文書本文:
⟨
また、低損失であるためピークが確実に表れるようにして低濃度のガスの検出能力を向上させた。加えて同期によりピーク位置を正確に検出できるようにしたため、やはり低濃度のガスの検出能力を向上させた。本発明の多成分用レーザ式ガス分析計はこのようなものである。
【0065】
この多成分用レーザ式ガス分析計では各種の変形形態が可能である。続いて他の形態について説明する。この形態では、先の形態のうち、発光部100は同じ構成とするが、受光部200を変更するものである。先の形態の受光部200は、詳しくは、図2で示したように、分析部60において分波器61を用いる構成であったが、本形態では、受光部200の分析部60では、図14に示すようなSiフォトダイオードとInGaAsフォトダイオードが一体化された可視光・近赤外光受光素子65を用い、図15で示すように、分波器を用いずに、光ファイバ50から直接照射される集光を可視光・近赤外光受光素子65が受光し、可視光・近赤外光受光素子65の可視波長域に感度をもつSiフォトダイオードから出力される検出信号を可視光用処理回路64aが受信し、また、可視光・近赤外光受光素子65の近赤外波長域に感度をもつInGaAsフォトダイオードから出力される検出信号を近赤外光用処理回路64bがそれぞれ受信して信号処理するようにしてもよい。このような構成を採用しても本発明の実施は可能である。
【0066】
続いて他の形態について説明する。この形態では、図1〜図13を用いて説明した第1の形態のうち、発光部100は同じ構成とするが、受光部200を変更するものである。第1の形態の受光部200は、詳しくは、図2で示したように、分析部60において分波器61を用いる構成であったが、本形態では、受光部200の分析部60では、図16に示すように受光部200の分析部60は、分波器を用いずに、広帯域近赤外光用受光素子66、近赤外光用処理回路64bを備える構成とした。近赤外波長域に感度のピークを持ちかつ可視波長域にも感度を有する広帯域近赤外光用受光素子66を用い、光ファイバ50から直接照射される集光を広帯域近赤外光用受光素子66が受光し、可広帯域近赤外光用受光素子66から出力される検出信号を、近赤外光用処理回路64bが受信して近赤外波長域の信号と可視波長域の信号とをそれぞれ信号処理する。信号処理は、上記と同じであるが近赤外光用処理回路64bのみで全ての信号処理を行う。このような構成を採用しても本発明の実施は可能である。
⟩
項目抜粋:
⟨
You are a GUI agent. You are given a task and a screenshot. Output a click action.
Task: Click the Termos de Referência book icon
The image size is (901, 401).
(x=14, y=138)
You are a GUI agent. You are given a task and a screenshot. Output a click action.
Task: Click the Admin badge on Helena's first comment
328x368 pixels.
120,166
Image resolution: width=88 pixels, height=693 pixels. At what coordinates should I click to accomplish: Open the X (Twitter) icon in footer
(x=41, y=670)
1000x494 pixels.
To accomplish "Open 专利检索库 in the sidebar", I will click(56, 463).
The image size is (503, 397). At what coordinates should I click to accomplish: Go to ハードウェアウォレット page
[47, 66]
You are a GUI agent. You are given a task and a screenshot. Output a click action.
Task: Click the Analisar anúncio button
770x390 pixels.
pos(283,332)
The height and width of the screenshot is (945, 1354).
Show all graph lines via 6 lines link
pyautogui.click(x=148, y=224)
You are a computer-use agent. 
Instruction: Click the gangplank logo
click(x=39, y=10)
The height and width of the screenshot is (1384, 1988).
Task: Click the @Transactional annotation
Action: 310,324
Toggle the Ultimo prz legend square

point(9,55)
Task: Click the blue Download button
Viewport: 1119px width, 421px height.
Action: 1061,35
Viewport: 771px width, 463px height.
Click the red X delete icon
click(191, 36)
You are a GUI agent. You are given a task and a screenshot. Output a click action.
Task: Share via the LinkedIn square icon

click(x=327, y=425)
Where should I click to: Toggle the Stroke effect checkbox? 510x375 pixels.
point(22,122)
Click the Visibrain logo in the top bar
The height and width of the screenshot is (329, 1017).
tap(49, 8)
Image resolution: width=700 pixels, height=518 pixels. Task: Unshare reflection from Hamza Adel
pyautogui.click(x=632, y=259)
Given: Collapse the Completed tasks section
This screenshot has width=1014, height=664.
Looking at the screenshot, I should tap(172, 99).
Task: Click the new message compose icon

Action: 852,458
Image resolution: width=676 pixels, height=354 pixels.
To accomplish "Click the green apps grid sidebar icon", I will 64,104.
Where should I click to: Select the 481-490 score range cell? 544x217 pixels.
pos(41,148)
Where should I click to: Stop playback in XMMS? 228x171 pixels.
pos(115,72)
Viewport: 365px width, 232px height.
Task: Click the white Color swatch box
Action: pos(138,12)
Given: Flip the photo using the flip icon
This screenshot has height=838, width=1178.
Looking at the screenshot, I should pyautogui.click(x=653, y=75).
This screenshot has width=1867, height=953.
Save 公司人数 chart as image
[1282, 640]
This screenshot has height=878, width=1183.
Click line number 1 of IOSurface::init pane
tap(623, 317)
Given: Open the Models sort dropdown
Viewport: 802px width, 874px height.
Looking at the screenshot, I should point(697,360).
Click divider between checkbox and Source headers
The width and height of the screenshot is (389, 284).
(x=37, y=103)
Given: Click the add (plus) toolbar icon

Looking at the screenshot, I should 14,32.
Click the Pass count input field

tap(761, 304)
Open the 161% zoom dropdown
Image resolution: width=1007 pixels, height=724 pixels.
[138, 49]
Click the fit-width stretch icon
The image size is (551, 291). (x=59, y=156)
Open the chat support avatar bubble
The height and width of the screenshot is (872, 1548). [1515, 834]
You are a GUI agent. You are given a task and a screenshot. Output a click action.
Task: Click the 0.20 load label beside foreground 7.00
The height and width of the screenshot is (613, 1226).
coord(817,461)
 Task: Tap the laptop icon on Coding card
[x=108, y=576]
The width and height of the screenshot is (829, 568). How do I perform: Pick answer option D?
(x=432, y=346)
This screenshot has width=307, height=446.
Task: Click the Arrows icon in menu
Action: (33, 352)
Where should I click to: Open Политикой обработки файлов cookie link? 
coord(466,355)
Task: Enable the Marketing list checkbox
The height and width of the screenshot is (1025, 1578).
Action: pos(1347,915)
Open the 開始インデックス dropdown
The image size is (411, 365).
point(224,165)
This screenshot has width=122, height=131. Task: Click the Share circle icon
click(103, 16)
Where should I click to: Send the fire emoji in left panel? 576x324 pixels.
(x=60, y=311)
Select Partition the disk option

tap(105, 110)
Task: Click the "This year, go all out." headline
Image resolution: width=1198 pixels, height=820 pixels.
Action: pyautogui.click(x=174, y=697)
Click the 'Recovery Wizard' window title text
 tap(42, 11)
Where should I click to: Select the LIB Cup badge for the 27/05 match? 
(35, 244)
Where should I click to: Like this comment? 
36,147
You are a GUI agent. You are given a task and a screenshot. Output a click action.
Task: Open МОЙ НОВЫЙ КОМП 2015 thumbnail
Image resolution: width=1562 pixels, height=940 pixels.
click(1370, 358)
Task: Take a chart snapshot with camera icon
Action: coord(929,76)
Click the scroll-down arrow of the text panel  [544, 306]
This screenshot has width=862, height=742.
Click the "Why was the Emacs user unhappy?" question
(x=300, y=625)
⟩
記述演習:
文書本文から、「また、低損失であるためピーク」で始まり「い。このような構成を採用しても本発明の実施は可能である。」に至るまでの部分を、一字一句変えずに書き写してください。

解答:
また、低損失であるためピークが確実に表れるようにして低濃度のガスの検出能力を向上させた。加えて同期によりピーク位置を正確に検出できるようにしたため、やはり低濃度のガスの検出能力を向上させた。本発明の多成分用レーザ式ガス分析計はこのようなものである。
【0065】
この多成分用レーザ式ガス分析計では各種の変形形態が可能である。続いて他の形態について説明する。この形態では、先の形態のうち、発光部100は同じ構成とするが、受光部200を変更するものである。先の形態の受光部200は、詳しくは、図2で示したように、分析部60において分波器61を用いる構成であったが、本形態では、受光部200の分析部60では、図14に示すようなSiフォトダイオードとInGaAsフォトダイオードが一体化された可視光・近赤外光受光素子65を用い、図15で示すように、分波器を用いずに、光ファイバ50から直接照射される集光を可視光・近赤外光受光素子65が受光し、可視光・近赤外光受光素子65の可視波長域に感度をもつSiフォトダイオードから出力される検出信号を可視光用処理回路64aが受信し、また、可視光・近赤外光受光素子65の近赤外波長域に感度をもつInGaAsフォトダイオードから出力される検出信号を近赤外光用処理回路64bがそれぞれ受信して信号処理するようにしてもよい。このような構成を採用しても本発明の実施は可能である。